Generation got cheap. That much is settled. A senior engineer can now conjure a plausible service, a migration script or a week of boilerplate in an afternoon, and the marginal cost of the next thousand lines is trending towards zero. The board hears this and reaches for the obvious lever: developer headcount is the largest line in the engineering budget, generation is the bulk of what developers do, therefore AI savings should track headcount. That syllogism is wrong, and it is wrong in a way that costs real money.

The error is treating software cost as if it lives where the typing happens. It does not. Once code is near-free to produce, the cost does not vanish — it migrates downstream, to the work that turns a generated artefact into something an organisation can actually accept, integrate, review and own. That migration is the central fact of AI delivery economics, and almost nobody is modelling it on the P&L.
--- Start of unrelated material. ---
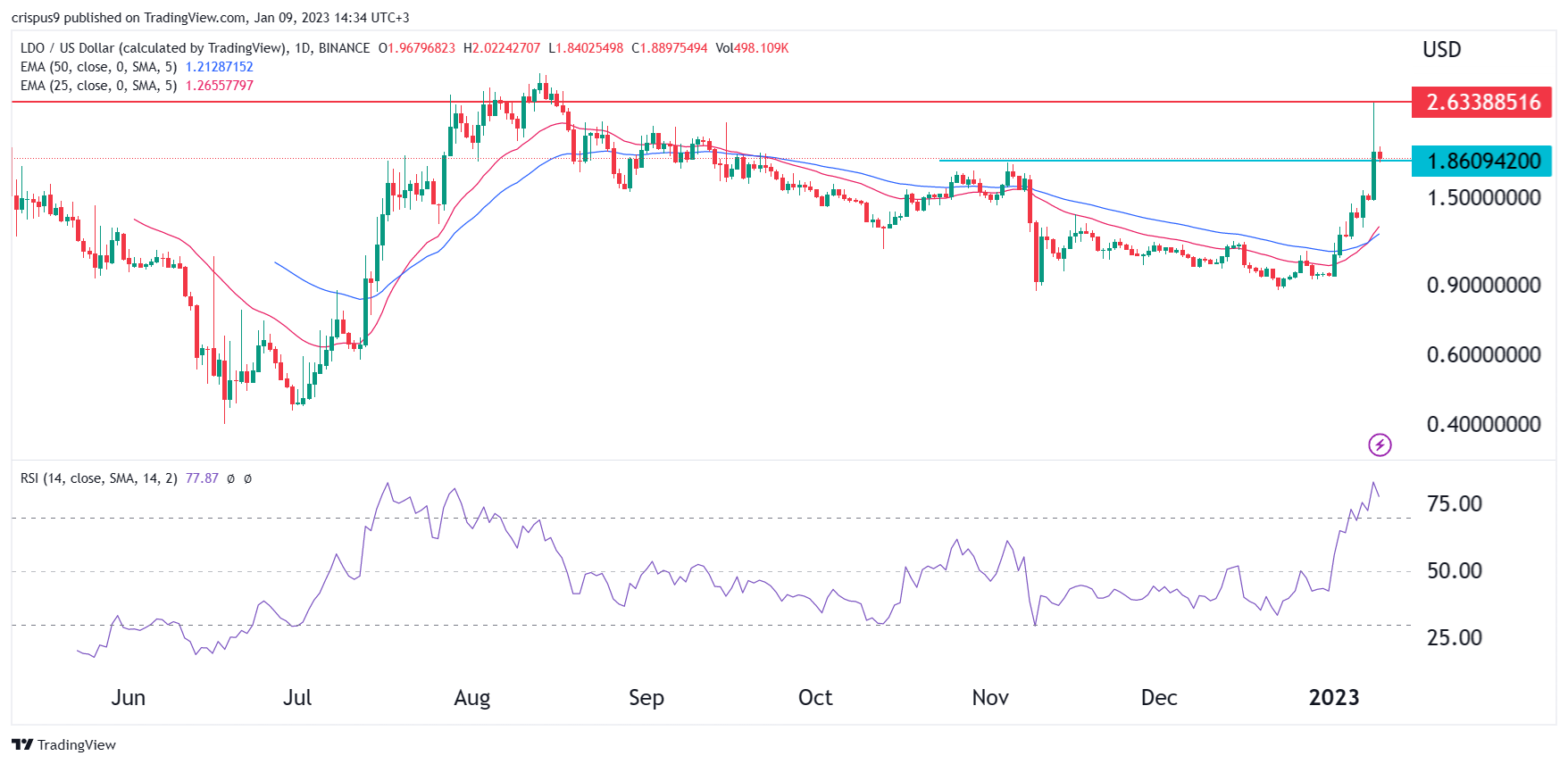Click the cyan horizontal support line
Screen dimensions: 1568x764
tap(1161, 161)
The savings are real — and they are local

Start with where the savings genuinely land. McKinsey's State of AI 2025 (analyst) reports that software engineering and IT functions cite the most concrete AI-driven cost reductions — tied specifically to code generation, automated testing and incident resolution. So the generation dividend is real, and it shows up exactly where you'd expect: at the keyboard. The problem is that the same study finds only about 39% of organisations report any enterprise-level EBIT impact from AI at all, and most of those attribute less than 5% of EBIT to it. Roughly 6% qualify as 'AI high performers'. Adoption, in other words, is racing ahead of anything visible on the bottom line.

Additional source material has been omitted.